Sexual harassment in sport
After several cases of sexual harassment of female athletes by male coaches came to light in recent days, the Sports Authority of India (SAI) issued an advisory to all national sports federations, asking them to take steps to ensure safety of women athletes. SAI has made it mandatory for all federations to ensure female athletes are accompanied by a female coach during domestic and international travel. SAI has also asked the federations to appoint a ‘compliance officer’ at national camps and tours in order to ensure the ‘Standard Operating Procedure on prevention of sexual harassment’ is followed, and that any violation is reported ‘at the earliest’.

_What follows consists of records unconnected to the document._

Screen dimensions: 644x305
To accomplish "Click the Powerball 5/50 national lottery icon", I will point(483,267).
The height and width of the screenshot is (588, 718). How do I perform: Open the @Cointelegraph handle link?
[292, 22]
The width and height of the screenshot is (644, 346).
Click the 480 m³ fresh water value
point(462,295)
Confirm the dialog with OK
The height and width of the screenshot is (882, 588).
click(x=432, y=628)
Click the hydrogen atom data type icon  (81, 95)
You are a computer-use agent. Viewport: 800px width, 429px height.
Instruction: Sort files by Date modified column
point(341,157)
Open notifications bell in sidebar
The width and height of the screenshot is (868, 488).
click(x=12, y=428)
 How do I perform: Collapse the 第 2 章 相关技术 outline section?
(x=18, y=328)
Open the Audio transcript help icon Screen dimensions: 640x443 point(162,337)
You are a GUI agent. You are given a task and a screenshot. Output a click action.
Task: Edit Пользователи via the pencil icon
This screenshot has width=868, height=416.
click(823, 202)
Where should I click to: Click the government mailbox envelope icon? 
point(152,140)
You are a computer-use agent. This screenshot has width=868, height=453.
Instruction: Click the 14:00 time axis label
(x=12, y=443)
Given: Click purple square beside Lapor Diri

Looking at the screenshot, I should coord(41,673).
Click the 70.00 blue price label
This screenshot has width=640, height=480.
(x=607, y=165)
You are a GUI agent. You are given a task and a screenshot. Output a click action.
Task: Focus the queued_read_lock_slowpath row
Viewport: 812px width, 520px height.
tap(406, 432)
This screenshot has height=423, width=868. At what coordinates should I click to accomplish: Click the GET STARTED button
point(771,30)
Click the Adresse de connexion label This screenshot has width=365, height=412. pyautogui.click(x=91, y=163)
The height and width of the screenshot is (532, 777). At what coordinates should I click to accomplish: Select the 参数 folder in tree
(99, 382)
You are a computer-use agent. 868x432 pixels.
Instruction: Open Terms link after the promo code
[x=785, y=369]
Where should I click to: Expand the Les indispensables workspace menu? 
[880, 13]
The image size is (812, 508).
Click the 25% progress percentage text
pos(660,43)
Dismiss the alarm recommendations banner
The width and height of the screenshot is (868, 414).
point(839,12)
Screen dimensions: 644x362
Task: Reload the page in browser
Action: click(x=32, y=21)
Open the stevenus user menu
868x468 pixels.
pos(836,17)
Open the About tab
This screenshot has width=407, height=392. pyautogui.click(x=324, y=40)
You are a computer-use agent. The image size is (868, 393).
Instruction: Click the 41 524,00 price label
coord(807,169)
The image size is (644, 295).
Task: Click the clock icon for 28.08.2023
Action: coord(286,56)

This step amounts to treating a bullet wound with a medicinal band. The presence of a female coach — appointed by the federation, to which she is, thus, beholden — is no guarantee against harassment: Cycling champion Deborah Herold has alleged that while she was harassed by national coach RK Sharma, she was removed from the Indian team due to the assistant coach, a woman. When such cases crop up, the federations tend to hush them up to protect themselves from disgrace. Over the years, several female athletes have been lost to sport — tragically, some of them to suicide — following sexual, physical or mental abuse by coaches or officials. SAI’s advisory is not only belated, it’s incommensurate with the challenge at hand as well.
Harassment of athletes is a global pandemic — from Afghanistan to Malaysia, and from France to the Netherlands to Norway to the US, an overwhelming number of female sportspersons have complained about being abused. The victims often suffer in shame — even in a country such as the Netherlands, which ranks very high on gender equality, where the athletics union could not press criminal charges against a coach because his victims didn’t want to go to the police. It’s evident that anywhere in the world, when vulnerable female athletes are placed in the charge of a male coach, there exists the danger that he could prey on them. It’s a very complex situation, and a monitoring mechanism independent of the sports federations would be the first step towards protecting female athletes.